* **Written exercise 1**
Reproduce the part of the aquarium forum thread between "I do think it" and "bunches of bacopa.", inclusive.
* **Written exercise 2**
Answer these questions from the aquarium forum thread:
(a) Which filter runs on the 100 gallon tank?
(b) What plant is the tall grass at the back of the tank?
(c) How many Clown loaches live in the tank?

* **Document section**
────────────────
# It's a Mess



## Westender (Mar 24, 2006)

I've become extremely passive with my fishkeeping. The attached photos are my 100 gallon. I don't do anything for this tank. There is no substrate other than gravel. Filter is an Eheim 2217. Lighting is supplied by 11 hours per day from 8 30" daylight T8s and 2 48" Plant T12s. I fertilize extremely rarely. Water changes are done about every 2-3 weeks.

I'm considering being a little more active with this tank. Maybe overhauling it. Or maybe I'll just leave it as is. 

At the moment, residents are:

5 Clown loaches
3 Khuli loaches
8 Odessa Barbs
2 Cherry Bars
2 Red Paradise
2 Betta Falx
9 Bushynose Plecs
5 Emperor Tetras
3 SAEs
5 Gold Barbs
3 Corydoras panda
2 Corydoras julii

No fish are visible here cos I had just done a water change and hacked back the foliage a bit, so they were more than freaked.


----------



## Pablo (Mar 27, 2006)

It reminds me how much I suck at aquascaping when I look at that


----------



## Katalyst (Jul 29, 2007)

If you think that's a mess come over here and see my 150 you'll feel better instantly! I think its beautiful! May I ask what the tall grasses in the back are? I have to have them for my 150 gallon!


----------



## pat3612 (Jan 29, 2008)

I think it looks beautiful to so natural bet you have very happy fish.Pat


----------



## Westender (Mar 24, 2006)

The fish do seem pretty happy - I've had many of them breed successfully in the tank.

The grass at the back is boring ol' Valisneria. There are various crypts - wendtii, willisi etc, Bacopa and a large hybrid tropica sword.

I do think it would be nice to have a big piece of driftwood. I picked up a CO2 system a few years ago but haven't gone any further with it than sticking it in my basement as I have a 3 year old with busy hands.

As far as aquascaping - I don't. I let the plants do what they want to and just try to hack them back when I can't see anything.

I started the whole thing about 2 years ago with 6 single vals, 6 single crypts, the sword and 2 bunches of bacopa.

I've just been looking at some of the beautiful set ups lately and thinking I should do something more.


----------



## Grey Legion (Mar 20, 2006)

I see nothing wrong with it.

maybe a prune here and there and water changes once a week and your all set.

Sometimes "less" is best


----------



## Brian (Mar 14, 2006)

I think it looks awesome, I wish those grassy plants were in my tank to cover my back wall!


----------



## Westender (Mar 24, 2006)

Yeah - the problem is that they cover my back wall and then they keep on going. I can pull out about 75 plants in any two week period and not miss them. They are the most likely to choke out the rest of the tank.

Seriously - if anyone wants some, let me know. I'll be happy to pass them on next time I weed.

Sorry - I mean prune.


----------



## Brian (Mar 14, 2006)

I wouldn't mind grabbing a few if they don't outcompete my other plants 

I only have java and windelev fern, some mosses and pelia.


----------



## Westender (Mar 24, 2006)

You're welcome to some. They grow extremely fast and reproduce fast too - you just have to keep on top of them.


----------



## Pablo (Mar 27, 2006)

Brian said:


> I wouldn't mind grabbing a few if they don't outcompete my other plants
> 
> I only have java and windelev fern, some mosses and pelia.


itll outcompete. Your plants wont die but you willl notice reduces happiness.


----------



## Chris S (Dec 19, 2007)
────────────────
* **Information provided**
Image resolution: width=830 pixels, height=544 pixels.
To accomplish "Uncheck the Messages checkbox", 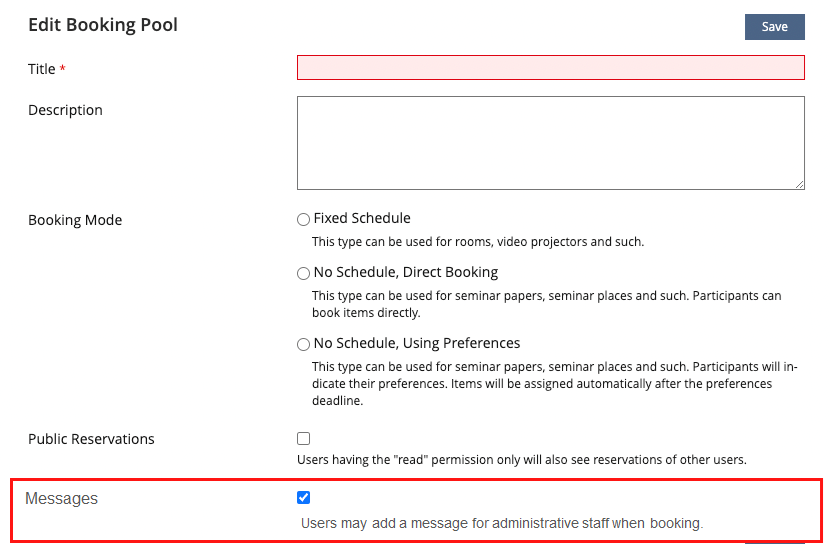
────────────────
* **Full answer 1**
I do think it would be nice to have a big piece of driftwood. I picked up a CO2 system a few years ago but haven't gone any further with it than sticking it in my basement as I have a 3 year old with busy hands.

As far as aquascaping - I don't. I let the plants do what they want to and just try to hack them back when I can't see anything.

I started the whole thing about 2 years ago with 6 single vals, 6 single crypts, the sword and 2 bunches of bacopa.

* **Full answer 2**
(a) An Eheim 2217.
(b) Valisneria.
(c) Five.